On this particular day, two potential invaders of the tree’s domain came strolling along the sidewalk only meters from the tree’s position. Actually, they posed little threat to the tree trunk or to the man standing on a stepladder next to it, wielding a large pair of calipers and a meter stick. Only a short while earlier, the man had stripped the bark from unsuspecting stump and laid bare its core, now gleaming in the late afternoon sun. To the approaching pedestrians, the man appeared to be making measurements of the tree’s girth at various heights. He paused frequently to record his results in a small notebook that he kept in the rear pocket of his strangely formal-looking “work clothes.” He did not appear to be the typical tree surgeon and there was no elaborately stenciled truck nearby to indicate that he might be. He paid no attention to the approaching strangers and, in fact, was completely unaware of their arrival.
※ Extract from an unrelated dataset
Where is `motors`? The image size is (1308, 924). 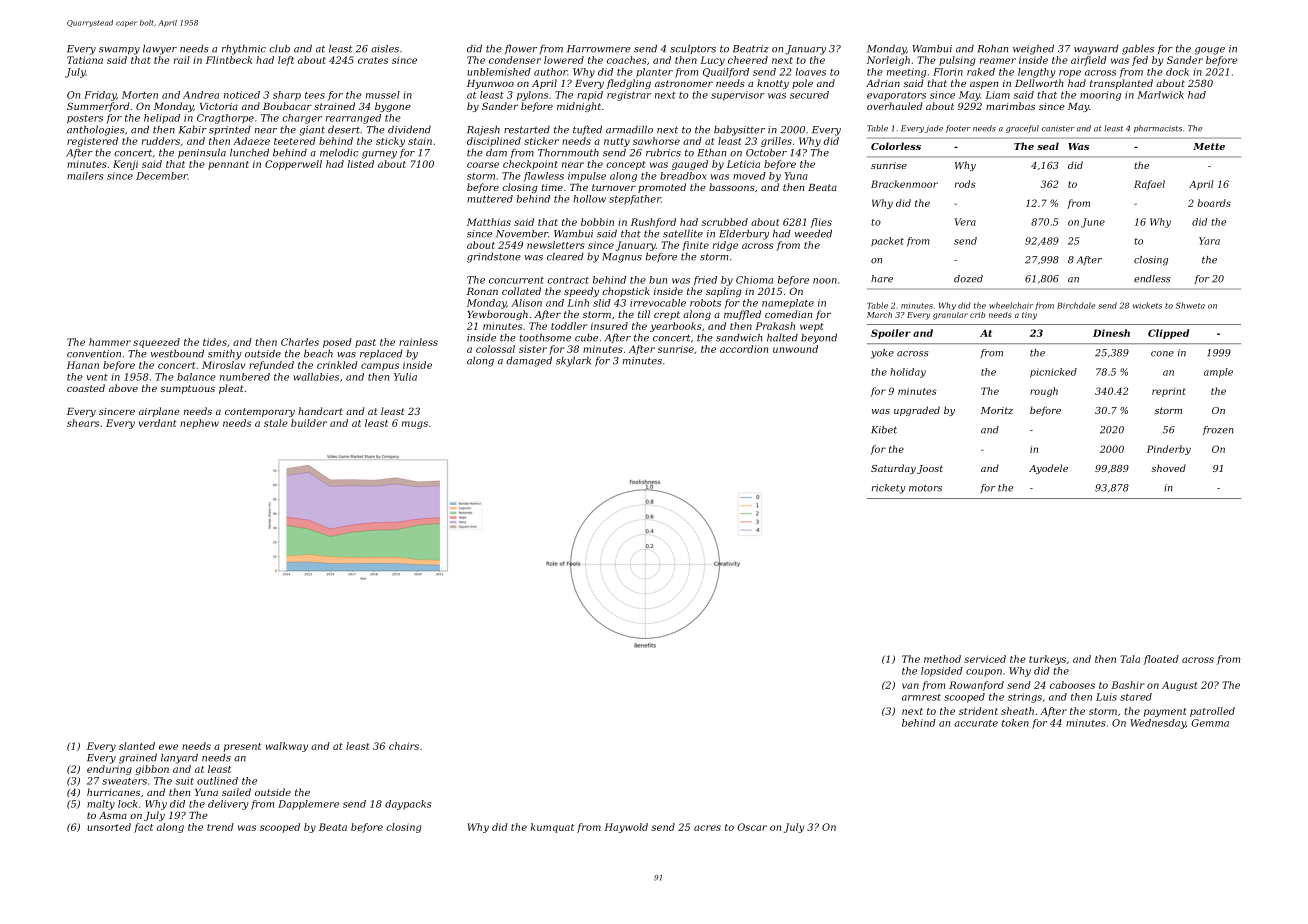 motors is located at coordinates (925, 488).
He did not notice as one of the intruders spoke to the other in subdued tones.
“That is Professor Wood,” Marie said to Helen. “I think he is a Physics professor.”
Marie had struggled to recall his name from the new-student-week lectures in the engineering auditorium a month or so ago. “What an appropriate name for his current activity!”
Helen had attended similar introductory presentations but in a lecture hall on the Liberal Arts quad of the university. She passed the scene without an immediate reply to her friend. She had had a strenuous afternoon of classes and was anxious to get back to the dorm and some mental decompression. Like Marie, she had passed the stalwart stump many times during their first weeks on campus, but had failed to take note of its unusual height.
The two of them walked in silence for half a block, before Helen asked Marie, “What do you suppose Professor Wood was doing with the ladder and calipers at that stump back there?”
Unlike Marie, who was considering majoring in Physics or possibly Materials Science, Helen was more oriented towards liberal arts, in general. She was thinking about possibly majoring in Philosophy with a minor in Secondary Education. She had chosen an introductory course, “The Philosophy of Ancient Greeks and Romans,” as her first-semester elective. Her interest in tree stumps was more poetic than practical. The calipers and meter stick were inconsistent with her view of the natural life-cycle of the forest. She viewed logging, for instance, as a necessary evil foisted upon the world’s flora by the ever-encroaching flow of humanity.